[Records to process Boundary: Start]

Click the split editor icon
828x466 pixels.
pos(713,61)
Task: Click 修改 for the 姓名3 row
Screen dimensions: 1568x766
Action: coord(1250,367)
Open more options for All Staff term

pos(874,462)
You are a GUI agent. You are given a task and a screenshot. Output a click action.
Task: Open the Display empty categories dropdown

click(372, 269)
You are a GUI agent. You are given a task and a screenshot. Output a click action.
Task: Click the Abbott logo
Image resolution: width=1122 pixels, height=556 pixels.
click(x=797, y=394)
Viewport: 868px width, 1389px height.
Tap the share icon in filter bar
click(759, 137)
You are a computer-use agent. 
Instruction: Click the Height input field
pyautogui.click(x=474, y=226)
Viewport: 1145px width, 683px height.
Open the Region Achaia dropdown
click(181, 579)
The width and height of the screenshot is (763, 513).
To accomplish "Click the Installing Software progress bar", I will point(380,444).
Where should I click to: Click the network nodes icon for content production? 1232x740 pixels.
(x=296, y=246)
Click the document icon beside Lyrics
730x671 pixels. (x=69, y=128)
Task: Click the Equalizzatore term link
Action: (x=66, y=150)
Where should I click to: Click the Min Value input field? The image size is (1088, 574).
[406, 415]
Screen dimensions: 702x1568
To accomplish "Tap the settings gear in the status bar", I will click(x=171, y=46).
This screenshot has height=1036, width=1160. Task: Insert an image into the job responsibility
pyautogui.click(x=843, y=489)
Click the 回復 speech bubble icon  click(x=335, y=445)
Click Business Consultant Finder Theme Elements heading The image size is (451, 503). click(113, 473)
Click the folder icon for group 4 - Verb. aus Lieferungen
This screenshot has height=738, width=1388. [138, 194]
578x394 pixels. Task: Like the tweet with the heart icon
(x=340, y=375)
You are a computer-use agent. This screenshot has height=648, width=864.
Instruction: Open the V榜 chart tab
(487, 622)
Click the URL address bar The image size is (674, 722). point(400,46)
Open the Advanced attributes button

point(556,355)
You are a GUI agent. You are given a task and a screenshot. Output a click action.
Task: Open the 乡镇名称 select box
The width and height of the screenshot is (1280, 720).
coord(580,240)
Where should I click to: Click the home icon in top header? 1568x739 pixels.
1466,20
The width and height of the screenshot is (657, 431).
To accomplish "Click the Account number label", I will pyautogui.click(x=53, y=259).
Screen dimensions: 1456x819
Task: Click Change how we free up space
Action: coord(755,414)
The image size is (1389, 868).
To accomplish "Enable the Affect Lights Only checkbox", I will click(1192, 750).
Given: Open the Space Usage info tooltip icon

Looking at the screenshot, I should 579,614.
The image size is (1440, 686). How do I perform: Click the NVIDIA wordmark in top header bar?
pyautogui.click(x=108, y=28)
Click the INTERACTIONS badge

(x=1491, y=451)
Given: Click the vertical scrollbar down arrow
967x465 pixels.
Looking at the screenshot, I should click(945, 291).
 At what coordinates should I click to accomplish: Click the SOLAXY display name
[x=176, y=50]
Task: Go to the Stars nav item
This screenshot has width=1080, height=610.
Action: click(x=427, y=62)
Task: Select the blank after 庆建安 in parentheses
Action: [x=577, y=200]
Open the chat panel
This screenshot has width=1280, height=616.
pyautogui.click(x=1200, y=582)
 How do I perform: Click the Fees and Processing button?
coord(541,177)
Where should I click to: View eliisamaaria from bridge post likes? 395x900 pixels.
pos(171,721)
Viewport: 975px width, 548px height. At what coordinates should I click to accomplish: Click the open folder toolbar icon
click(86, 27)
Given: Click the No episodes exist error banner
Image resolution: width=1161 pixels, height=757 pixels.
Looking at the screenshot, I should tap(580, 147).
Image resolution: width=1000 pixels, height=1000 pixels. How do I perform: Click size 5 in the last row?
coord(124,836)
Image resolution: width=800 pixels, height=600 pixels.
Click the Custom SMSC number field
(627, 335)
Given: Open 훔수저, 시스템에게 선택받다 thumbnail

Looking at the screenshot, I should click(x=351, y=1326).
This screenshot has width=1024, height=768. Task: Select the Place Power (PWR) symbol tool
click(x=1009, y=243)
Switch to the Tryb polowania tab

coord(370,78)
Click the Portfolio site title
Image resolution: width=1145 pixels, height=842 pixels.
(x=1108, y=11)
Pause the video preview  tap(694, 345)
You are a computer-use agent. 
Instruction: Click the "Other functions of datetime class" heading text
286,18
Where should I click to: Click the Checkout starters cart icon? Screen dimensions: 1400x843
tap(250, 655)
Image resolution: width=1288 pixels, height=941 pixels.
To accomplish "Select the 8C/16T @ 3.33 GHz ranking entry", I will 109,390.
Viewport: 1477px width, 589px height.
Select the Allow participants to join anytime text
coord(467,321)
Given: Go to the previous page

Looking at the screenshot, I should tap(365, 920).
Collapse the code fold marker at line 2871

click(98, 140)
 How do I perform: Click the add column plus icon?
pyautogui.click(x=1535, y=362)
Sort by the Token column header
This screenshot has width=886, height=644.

[Records to process Boundary: End]

Task goal: Could you transcribe the entries above word for word, from the line with "Task: Open the 乡镇名称 select box" down to the line with "Task: Go to the Stars nav item", keeping both?

Answer space:
Task: Open the 乡镇名称 select box
The width and height of the screenshot is (1280, 720).
coord(580,240)
Where should I click to: Click the home icon in top header? 1568x739 pixels.
1466,20
The width and height of the screenshot is (657, 431).
To accomplish "Click the Account number label", I will pyautogui.click(x=53, y=259).
Screen dimensions: 1456x819
Task: Click Change how we free up space
Action: coord(755,414)
The image size is (1389, 868).
To accomplish "Enable the Affect Lights Only checkbox", I will click(1192, 750).
Given: Open the Space Usage info tooltip icon

Looking at the screenshot, I should 579,614.
The image size is (1440, 686). How do I perform: Click the NVIDIA wordmark in top header bar?
pyautogui.click(x=108, y=28)
Click the INTERACTIONS badge

(x=1491, y=451)
Given: Click the vertical scrollbar down arrow
967x465 pixels.
Looking at the screenshot, I should click(945, 291).
 At what coordinates should I click to accomplish: Click the SOLAXY display name
[x=176, y=50]
Task: Go to the Stars nav item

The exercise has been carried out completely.